Aquel día miles de palomas revoloteaban por todas partes, su gorjeo era un tanto estruendoso, estaban muy agitadas.

El tío Miguel estaba malo y por el ambiente que se respiraba, no debía ser nada bueno.

Corrí a las eras, aquel lugar donde tantas veces había ido con él a admirar las nubes. Conseguí varias azucenas silvestres blancas y del jardín de casa corté unas bonitas rosas blancas, las más hermosas que encontré. Miré al cielo, las nubes parecían que aquel día barruntaban agua.

Quise llegar a casa del tío y entregarle aquellas flores que tanto le gustaban, me acerqué a su cama, en una mano llevaba el ramillete que conseguí cortar en el campo y en el jardín, en la otra un vaso de leche calentita que como tantas veces él me dijo “resucita a los muertos”. En su mesilla, como siempre, un par de libros y varias libretas con historias a medio escribir.
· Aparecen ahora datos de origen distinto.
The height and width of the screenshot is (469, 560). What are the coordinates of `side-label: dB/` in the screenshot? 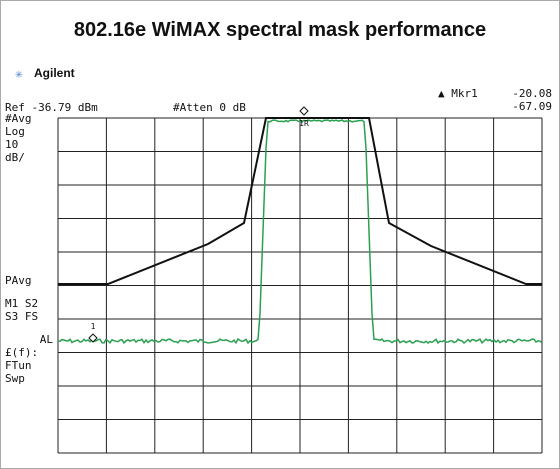 It's located at (15, 158).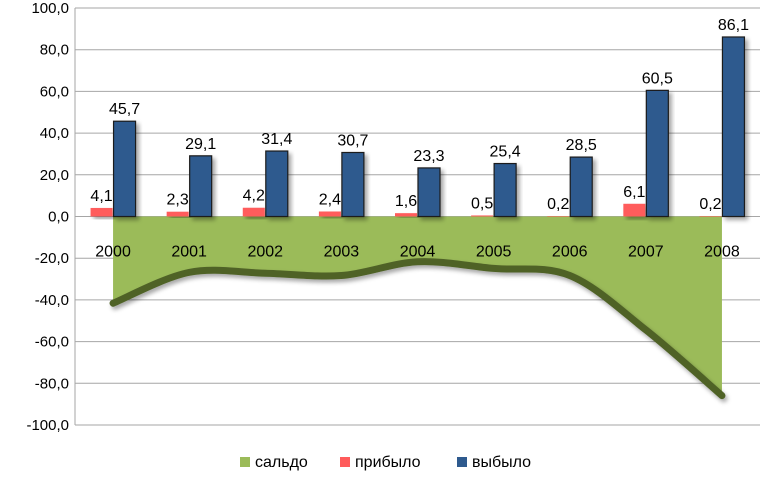 The image size is (765, 477). I want to click on x-tick-label: 2005, so click(494, 252).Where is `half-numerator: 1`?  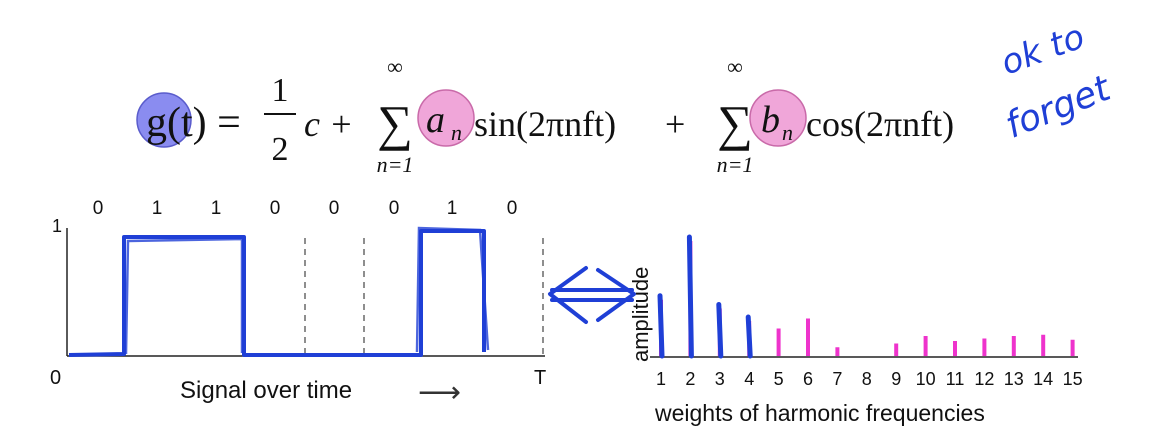 half-numerator: 1 is located at coordinates (280, 90).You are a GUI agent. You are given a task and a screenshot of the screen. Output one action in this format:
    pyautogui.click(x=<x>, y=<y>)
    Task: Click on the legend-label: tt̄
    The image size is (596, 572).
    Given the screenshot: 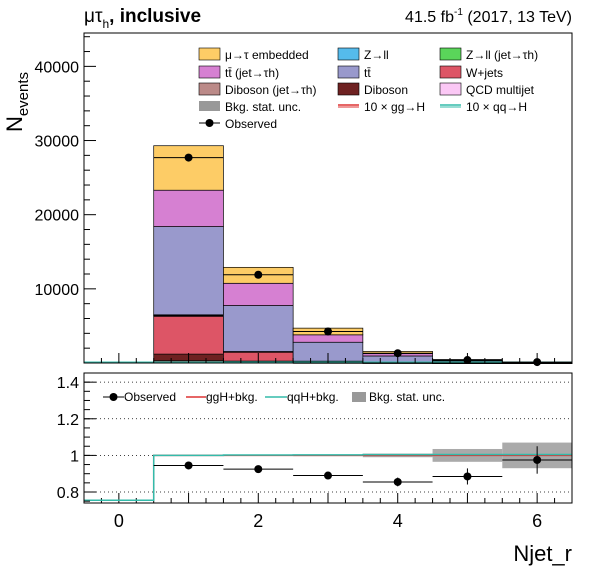 What is the action you would take?
    pyautogui.click(x=368, y=73)
    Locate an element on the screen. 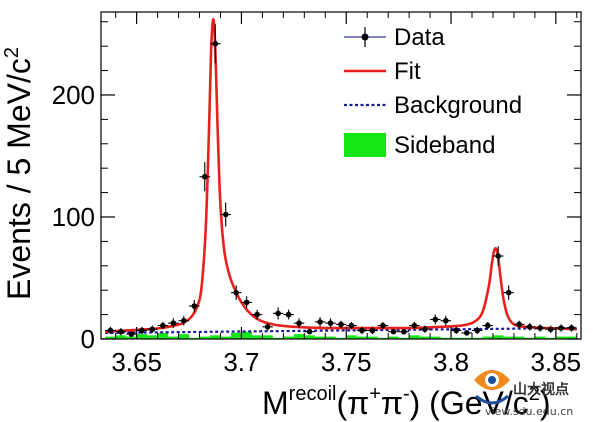 The height and width of the screenshot is (422, 593). x-tick-label: 3.75 is located at coordinates (346, 362).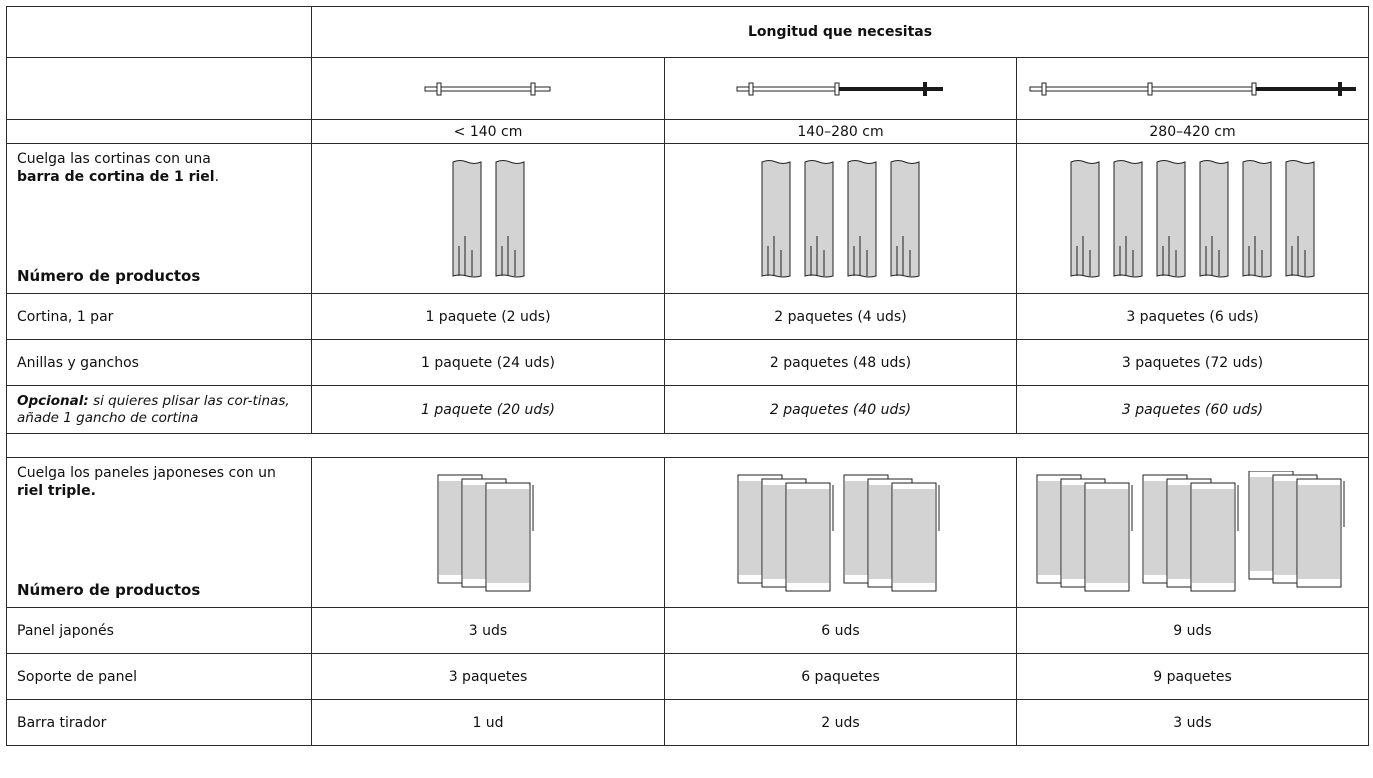 This screenshot has height=778, width=1373. Describe the element at coordinates (1192, 132) in the screenshot. I see `length-label: 280–420 cm` at that location.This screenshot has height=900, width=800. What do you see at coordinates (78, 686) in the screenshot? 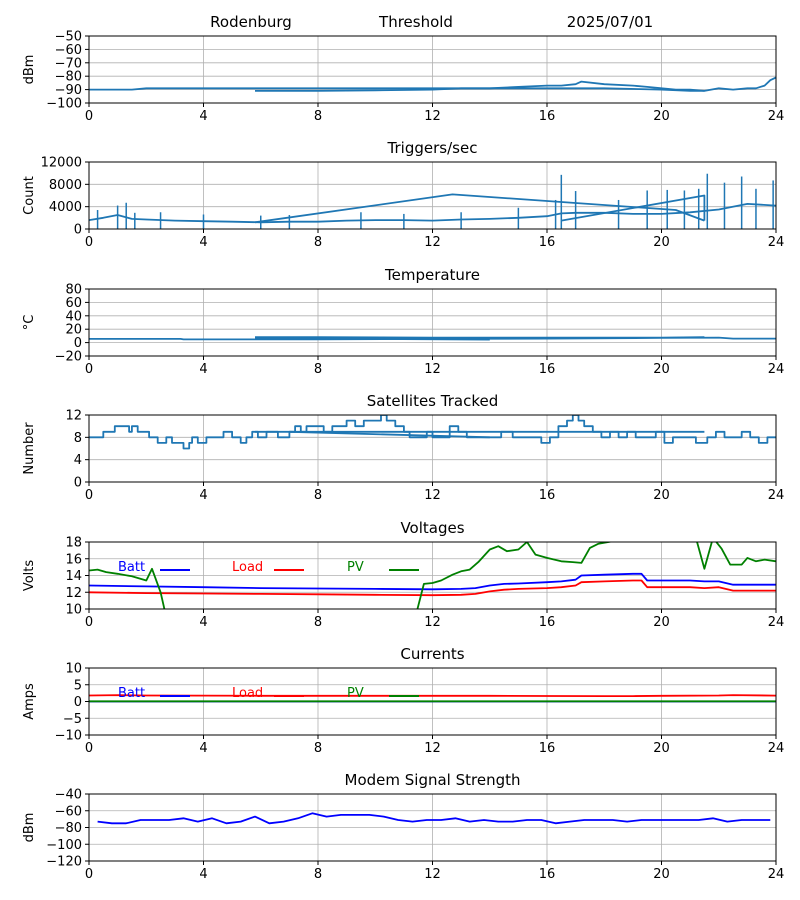
I see `y-tick-label: 5` at bounding box center [78, 686].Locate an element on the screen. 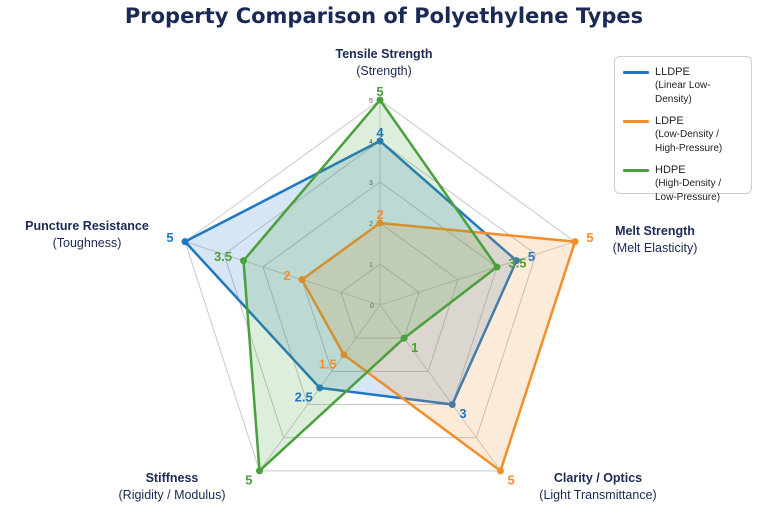  legend-label: HDPE (High-Density / Low-Pressure) is located at coordinates (699, 184).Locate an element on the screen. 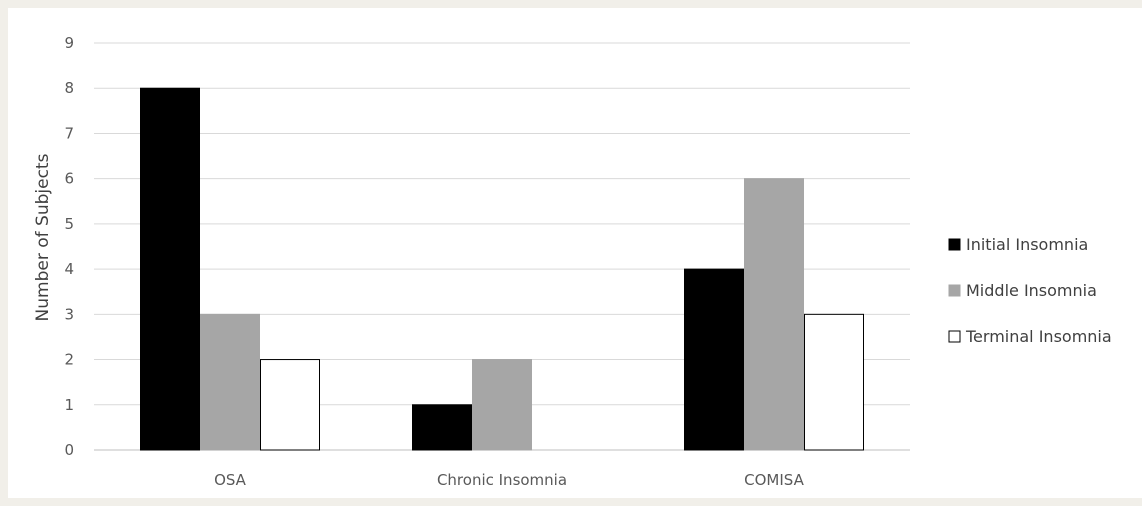 Image resolution: width=1142 pixels, height=506 pixels. bar-middle-insomnia-comisa is located at coordinates (774, 314).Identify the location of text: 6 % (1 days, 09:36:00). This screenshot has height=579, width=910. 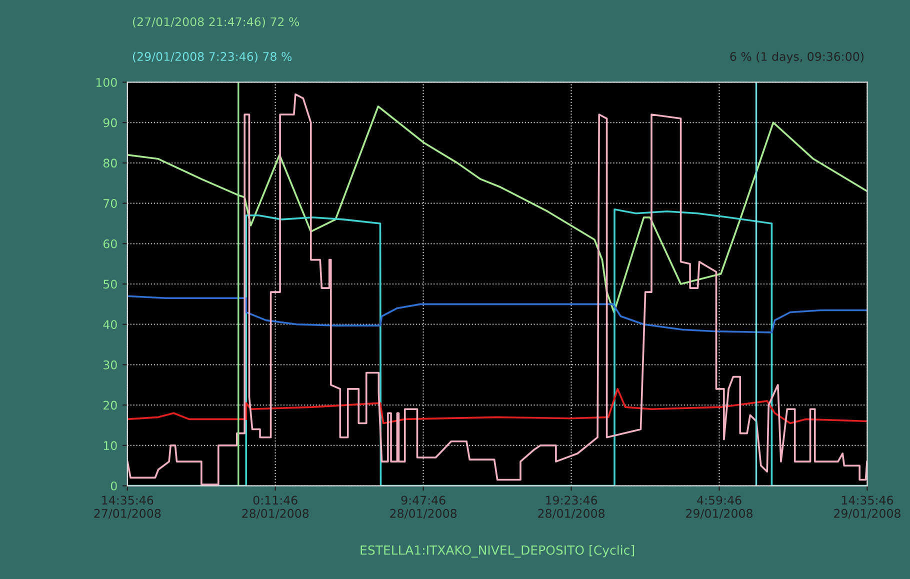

“Olvidé decirte -me dijo-que el blanco por sí solo no tiene valor, para resaltar su hermosura debe estar acompañado en su camino: la leche, con el café, las nubes con el gris del agua para que así desempeñen su papel, la flor con el verde de las ramas, y la hoja de papel con la tinta inseparable de un buen bolígrafo o una pluma; el blanco sólo, se pierde en el olvido.»

Hoy, junto al tío, he aprendido, que el resto de los colores, se funden con el blanco en armonía, la alegría del rojo torna rosa con el blanco, el azul se convierte en pastel y el negro en gris. Las cosas altas lo son porque hay cosas bajas, las oscuras porque las hay claras, y así cada cual es hermoso.

“Hoy todos lloran porque me voy – continuó diciendo – pero recuerda que el blanco existe porque está el negro y la vida existe porque nos espera la muerte. Muchas veces las cosas bellas duran poco, como la amapola o el tulipán, sin embargo, la belleza de las palabras escritas se mantiene en el tiempo, como los buenos recuerdos y las buenas obras. Anímate a manchar de negro la blancura de las hojas para que así perduren tus palabras en la historia. Yo me voy a un mundo distinto, pero aquí dejo mis recuerdos estampados en mis escritos, para que jamás me olvidéis, y el vacío de los días venideros los rellenéis con mis palabras. A ti, sobrino fiel, te dejo mi pluma y mi bolígrafo, sigue viniendo a casa con la tía Maruja y mientras degustes sus ricos mantecados, recuerda que, junto a la mesa del despacho entre los libros de la estantería, estaré yo con vosotros, vigilando esos kilos de más que gracias a esos ricos dulces también os acompañarán -bromeó con una débil sonrisa.»

Los meses han pasado y sigo recordando las palabras de mi tío, él me ha enseñado que debemos ir sembrando cosas buenas e ir eliminando los borrones que enturbien las palabras de las blancas hojas de papel, para que de esta manera, sigamos viviendo a lo largo del tiempo en el recuerdo de todos y así consigamos eliminar la cizaña que envenena el buen pasto, el bien que seamos capaces de derrochar en nuestro camino será lo que quedará cuando nos toque viajar hacia nuestro viaje definitivo.